DOCUMENT EXTRACT –
^^^^

The Sisterhood believed in a feminine Supreme Deity. They worshipped God as the Mother and claimed that everything they did centred around the worship of her. Music and chanting had great importance as acts of devotion. The musical instruments used by the group were all handmade by themselves. They stressed a great emphasis on craft as a path to the sacred. There was also an emphasis on self-sufficiency and the members grew food to feed themselves and sell. Members fasted on Fridays by skipping breakfast and lunch. They operated a tearoom in the house which served the town. No electricity or modern appliances were used by the group initially and plastic was shunned as a pollutant. Female members wore full-length dresses, covered their heads in public, and referred to themselves as 'maids'.

The Rhennish community was matriarchal. The group claimed to be following a matriarchal structure that was the norm in western Europe in ancient times. Patriarchy was described as a recent and unusual development that would soon die out and be replaced by a matriarchal golden age. Men could become members. One man was part of the original group that came to Burtonport in 1982. However, he had left by July 1983. In an interview for RTÉ, a member expressed hope that men would come to live in the community long-term but acknowledged that it was difficult to attract them. The community was also hierarchical in nature. Equality was claimed to be a patriarchal concept that stopped people from working together. In an interview for WomanSpirit magazine, the view was expressed by one member that there are always leaders in a group whether acknowledged or not and that "some maids like to tell others what to do and some maids like to be told what to do".

^^^^

Data lines:
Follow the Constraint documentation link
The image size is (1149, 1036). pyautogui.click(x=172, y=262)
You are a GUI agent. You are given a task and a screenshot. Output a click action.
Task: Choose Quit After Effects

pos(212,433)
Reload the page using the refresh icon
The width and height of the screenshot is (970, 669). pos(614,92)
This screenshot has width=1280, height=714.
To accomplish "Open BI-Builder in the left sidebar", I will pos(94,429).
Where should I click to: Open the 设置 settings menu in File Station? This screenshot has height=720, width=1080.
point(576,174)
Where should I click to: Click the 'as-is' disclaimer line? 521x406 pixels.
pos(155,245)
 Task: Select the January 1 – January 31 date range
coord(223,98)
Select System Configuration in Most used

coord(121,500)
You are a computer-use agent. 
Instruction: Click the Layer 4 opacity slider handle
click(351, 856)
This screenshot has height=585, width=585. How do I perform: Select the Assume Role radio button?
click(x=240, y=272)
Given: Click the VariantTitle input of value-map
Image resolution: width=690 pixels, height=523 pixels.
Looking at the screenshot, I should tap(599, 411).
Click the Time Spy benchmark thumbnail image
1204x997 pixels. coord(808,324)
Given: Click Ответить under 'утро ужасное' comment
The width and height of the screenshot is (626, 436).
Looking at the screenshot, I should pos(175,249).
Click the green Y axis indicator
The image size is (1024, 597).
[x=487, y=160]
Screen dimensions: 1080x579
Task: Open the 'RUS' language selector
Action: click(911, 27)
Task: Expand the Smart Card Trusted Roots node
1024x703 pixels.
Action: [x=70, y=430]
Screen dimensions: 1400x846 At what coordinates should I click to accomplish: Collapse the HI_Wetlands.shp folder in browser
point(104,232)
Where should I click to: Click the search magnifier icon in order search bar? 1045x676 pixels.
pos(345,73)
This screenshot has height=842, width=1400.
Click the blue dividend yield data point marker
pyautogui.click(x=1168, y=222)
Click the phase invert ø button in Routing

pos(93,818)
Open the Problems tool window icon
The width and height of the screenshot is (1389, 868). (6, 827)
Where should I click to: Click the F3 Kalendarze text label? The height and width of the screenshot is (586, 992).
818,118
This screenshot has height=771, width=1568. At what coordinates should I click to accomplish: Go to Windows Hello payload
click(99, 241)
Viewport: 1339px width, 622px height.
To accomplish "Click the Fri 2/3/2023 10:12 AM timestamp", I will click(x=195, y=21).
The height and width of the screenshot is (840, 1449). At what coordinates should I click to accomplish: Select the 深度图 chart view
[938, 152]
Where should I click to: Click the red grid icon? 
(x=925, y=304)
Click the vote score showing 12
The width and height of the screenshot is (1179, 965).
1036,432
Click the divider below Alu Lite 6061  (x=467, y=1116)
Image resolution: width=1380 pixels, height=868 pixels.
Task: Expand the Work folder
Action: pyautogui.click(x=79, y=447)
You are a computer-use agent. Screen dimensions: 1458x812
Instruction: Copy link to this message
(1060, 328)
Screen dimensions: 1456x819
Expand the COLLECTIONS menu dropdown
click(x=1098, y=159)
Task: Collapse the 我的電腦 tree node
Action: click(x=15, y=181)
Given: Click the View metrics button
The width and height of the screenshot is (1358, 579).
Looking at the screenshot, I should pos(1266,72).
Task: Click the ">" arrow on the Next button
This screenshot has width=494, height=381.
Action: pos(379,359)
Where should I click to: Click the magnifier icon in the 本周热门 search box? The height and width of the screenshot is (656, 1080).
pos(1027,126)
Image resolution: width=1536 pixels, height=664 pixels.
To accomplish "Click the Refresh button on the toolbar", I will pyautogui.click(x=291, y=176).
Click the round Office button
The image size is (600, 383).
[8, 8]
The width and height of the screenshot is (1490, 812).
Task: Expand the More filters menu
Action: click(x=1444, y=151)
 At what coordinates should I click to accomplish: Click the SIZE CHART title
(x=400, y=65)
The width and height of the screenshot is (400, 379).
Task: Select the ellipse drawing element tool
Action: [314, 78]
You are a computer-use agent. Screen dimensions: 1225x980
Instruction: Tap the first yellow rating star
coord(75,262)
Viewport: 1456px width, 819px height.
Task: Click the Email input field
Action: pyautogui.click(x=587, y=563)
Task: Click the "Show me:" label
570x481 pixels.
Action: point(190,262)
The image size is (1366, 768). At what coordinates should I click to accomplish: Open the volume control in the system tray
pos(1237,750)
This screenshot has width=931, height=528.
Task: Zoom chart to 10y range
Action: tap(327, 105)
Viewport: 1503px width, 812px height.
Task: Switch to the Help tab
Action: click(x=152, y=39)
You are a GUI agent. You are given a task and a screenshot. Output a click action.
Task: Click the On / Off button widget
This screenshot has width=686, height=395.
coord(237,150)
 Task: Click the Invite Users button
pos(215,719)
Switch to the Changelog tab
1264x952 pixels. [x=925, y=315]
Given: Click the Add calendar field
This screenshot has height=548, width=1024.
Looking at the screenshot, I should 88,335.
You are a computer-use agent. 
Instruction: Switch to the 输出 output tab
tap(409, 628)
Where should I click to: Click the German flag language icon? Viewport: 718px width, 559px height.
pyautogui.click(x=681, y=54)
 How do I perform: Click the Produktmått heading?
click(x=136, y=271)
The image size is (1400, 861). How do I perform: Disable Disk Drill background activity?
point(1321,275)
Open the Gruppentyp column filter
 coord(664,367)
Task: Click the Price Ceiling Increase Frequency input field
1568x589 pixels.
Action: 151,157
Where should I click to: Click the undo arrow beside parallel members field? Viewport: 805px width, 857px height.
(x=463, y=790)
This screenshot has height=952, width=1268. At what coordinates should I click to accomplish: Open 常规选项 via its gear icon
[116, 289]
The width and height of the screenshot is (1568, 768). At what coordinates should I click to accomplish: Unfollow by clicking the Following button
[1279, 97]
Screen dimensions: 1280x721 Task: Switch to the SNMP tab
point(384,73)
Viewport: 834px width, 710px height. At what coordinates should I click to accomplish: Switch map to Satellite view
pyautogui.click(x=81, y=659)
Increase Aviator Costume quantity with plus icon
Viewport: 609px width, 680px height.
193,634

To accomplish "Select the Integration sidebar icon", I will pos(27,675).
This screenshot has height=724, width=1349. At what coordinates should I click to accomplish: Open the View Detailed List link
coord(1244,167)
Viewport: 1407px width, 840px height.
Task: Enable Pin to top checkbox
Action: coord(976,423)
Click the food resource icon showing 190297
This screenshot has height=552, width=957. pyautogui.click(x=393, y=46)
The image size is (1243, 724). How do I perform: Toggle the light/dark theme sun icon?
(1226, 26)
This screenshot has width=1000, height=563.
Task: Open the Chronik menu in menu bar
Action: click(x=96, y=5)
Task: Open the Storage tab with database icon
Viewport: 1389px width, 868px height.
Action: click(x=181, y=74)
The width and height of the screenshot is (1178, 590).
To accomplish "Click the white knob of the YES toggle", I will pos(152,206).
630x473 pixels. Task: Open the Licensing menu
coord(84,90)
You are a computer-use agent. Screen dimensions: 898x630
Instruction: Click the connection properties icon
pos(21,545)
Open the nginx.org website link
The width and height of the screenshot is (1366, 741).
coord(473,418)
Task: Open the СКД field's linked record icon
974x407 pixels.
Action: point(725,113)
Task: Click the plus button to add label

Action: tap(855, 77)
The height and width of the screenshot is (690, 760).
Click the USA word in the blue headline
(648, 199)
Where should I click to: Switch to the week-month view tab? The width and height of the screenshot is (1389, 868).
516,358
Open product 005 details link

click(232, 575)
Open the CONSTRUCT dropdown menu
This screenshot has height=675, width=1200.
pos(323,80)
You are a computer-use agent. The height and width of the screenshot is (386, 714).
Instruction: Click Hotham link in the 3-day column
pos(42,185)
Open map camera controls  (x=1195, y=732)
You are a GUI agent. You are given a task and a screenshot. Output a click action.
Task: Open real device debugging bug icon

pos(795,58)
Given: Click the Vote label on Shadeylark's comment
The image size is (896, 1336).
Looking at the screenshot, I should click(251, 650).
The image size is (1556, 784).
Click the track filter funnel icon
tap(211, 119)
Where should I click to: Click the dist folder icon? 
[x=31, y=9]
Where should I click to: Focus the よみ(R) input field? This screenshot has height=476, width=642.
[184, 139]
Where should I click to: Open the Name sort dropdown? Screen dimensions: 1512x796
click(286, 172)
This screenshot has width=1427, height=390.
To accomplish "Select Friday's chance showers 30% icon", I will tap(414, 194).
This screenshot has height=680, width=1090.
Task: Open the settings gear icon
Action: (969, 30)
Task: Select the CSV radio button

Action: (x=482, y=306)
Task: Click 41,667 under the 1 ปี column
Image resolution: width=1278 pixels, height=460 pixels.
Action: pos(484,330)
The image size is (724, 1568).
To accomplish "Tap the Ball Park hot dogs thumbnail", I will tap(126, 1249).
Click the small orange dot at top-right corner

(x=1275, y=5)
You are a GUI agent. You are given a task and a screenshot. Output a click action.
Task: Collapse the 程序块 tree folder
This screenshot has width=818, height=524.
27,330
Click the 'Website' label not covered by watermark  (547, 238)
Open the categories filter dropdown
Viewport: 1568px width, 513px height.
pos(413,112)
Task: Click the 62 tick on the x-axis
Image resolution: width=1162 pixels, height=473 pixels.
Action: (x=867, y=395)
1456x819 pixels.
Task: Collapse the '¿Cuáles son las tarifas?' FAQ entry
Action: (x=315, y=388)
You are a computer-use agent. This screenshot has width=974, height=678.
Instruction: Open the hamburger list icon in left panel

^^^^

TASK DETAILS – Return the stretch of the passage on the Sisterhood from "The Sisterhood believed" through "themselves as 'maids'.", word for word. This material has no connection to the passage on the Sisterhood.

TASK RESULT –
The Sisterhood believed in a feminine Supreme Deity. They worshipped God as the Mother and claimed that everything they did centred around the worship of her. Music and chanting had great importance as acts of devotion. The musical instruments used by the group were all handmade by themselves. They stressed a great emphasis on craft as a path to the sacred. There was also an emphasis on self-sufficiency and the members grew food to feed themselves and sell. Members fasted on Fridays by skipping breakfast and lunch. They operated a tearoom in the house which served the town. No electricity or modern appliances were used by the group initially and plastic was shunned as a pollutant. Female members wore full-length dresses, covered their heads in public, and referred to themselves as 'maids'.